July 23 was the anniversary of the “constitution” proclaimed by the Young Turks in 1908, and it was expected that the enemy would celebrate the dawn by another attack. Being then at Anzac, I made the following notes, which are here included as giving some idea of usual daily life upon the outer lines:

“Reinforcements were known to be arriving, or perhaps arrived, across the Narrows—100,000 men, as reported. It was Ramazan, and the sacred moon, three-quarters full, gave light for climbing the precipitous yellow cliffs. By eleven I was at the highest point. Through deeply cut saps and ‘communications,’ the work of Australian miners, the way runs in winding labyrinth. Though the depth of our three-mile position measures no more than three-quarters of a mile from the shore to the farthest point inland (not counting by the measurement of cliff and valley surface, but straight through the air), the length of sap and trench runs to much over a hundred miles. The point I reached had served as a machine-gun emplacement, but that evening it was watched by a Sikh sentry who stood in the shadow, silent as the shadow. Mounted on the firing-step I looked over the sandbag parapet upon a peculiar scene.
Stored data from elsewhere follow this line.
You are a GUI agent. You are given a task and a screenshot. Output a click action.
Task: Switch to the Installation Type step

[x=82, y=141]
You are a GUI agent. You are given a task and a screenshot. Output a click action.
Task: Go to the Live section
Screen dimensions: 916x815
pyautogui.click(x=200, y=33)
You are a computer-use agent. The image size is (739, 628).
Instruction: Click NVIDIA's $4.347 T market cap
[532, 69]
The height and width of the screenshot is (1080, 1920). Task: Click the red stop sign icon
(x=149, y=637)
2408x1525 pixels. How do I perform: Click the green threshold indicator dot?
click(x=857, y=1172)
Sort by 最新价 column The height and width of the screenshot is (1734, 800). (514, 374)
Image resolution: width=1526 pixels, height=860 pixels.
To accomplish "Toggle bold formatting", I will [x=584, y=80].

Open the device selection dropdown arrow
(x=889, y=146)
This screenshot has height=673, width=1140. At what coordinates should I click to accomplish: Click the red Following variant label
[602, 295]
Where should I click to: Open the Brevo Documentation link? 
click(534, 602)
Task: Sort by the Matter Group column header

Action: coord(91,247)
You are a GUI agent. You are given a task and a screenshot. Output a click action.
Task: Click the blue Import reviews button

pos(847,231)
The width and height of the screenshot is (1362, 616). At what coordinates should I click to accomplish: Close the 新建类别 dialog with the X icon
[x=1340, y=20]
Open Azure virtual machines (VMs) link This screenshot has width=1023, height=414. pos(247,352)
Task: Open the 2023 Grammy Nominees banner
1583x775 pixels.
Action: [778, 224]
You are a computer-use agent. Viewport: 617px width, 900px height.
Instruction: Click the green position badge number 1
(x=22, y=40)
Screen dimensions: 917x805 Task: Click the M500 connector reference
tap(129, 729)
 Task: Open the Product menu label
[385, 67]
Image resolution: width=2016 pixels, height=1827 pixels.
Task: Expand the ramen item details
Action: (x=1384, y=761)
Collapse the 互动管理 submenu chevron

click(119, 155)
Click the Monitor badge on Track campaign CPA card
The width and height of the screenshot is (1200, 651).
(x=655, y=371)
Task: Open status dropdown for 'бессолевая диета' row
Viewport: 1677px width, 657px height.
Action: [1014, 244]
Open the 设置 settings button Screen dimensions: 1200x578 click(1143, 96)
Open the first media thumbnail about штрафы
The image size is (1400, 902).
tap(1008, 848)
“Far on my right lay the sea, white with the pathway of the setting moon. Up from the shore ran the lines of our position. Close outside the lines, north, south, and east, the Turks stood hidden in their trenches—25,000 to 35,000 of them, as estimates say. All the time they kept up a casual rifle-fire. Some six miles away, in the centre of the Peninsula south, I could see the long and steep position of Kilid Bahr plateau, where the Turks drill new troops daily, and three or four miles farther still away rose the dangerously gentle slopes and low, flat summit of Achi Baba. Beyond it gleamed the sudden flashes of Turkish and British guns defending or assaulting the sand-blown point of land between Krithia and Cape Helles. Sometimes, too, a warship’s searchlight shot a brilliant ray across the view.

“At one o’clock the moon set in a deep red haze over the sea. But nothing happened. The enemy merely kept up a casual fire upon our sandbags, shaking the sand down upon my face as I lay on a kind of shelf beside the parapet. Then suddenly, just on the stroke of two (about midnight in London), an amazing disturbance arose.

A TURKISH OUTBURST

“Every Turk who held a rifle or commanded a machine-gun began to fire as fast as he could. From every point in their lines arose such a din of rifle-fire as I have seldom heard even at the crisis of a great engagement. It was one continuous blaze and rattle. From a gap in the parapet I could see the sharp tongues of flame flashing all along the edges, like a belt of jewels. Minute followed minute, and still the incalculable din continued. Now and again one of our guns flung up a shell which burst like a firework into brilliant stars, as though to ask, ‘What on earth is the matter with you?’ Now and again another gun threw a larger shell which came lumbering up Shrapnel Gully with a leisurely note, to burst crashing among the enemy’s trenches. And still the roar of rifles and machine-guns went on incessantly, and still nothing occurred. Suddenly, after just a quarter of an hour, the tumult ceased, with as little reason as it had begun.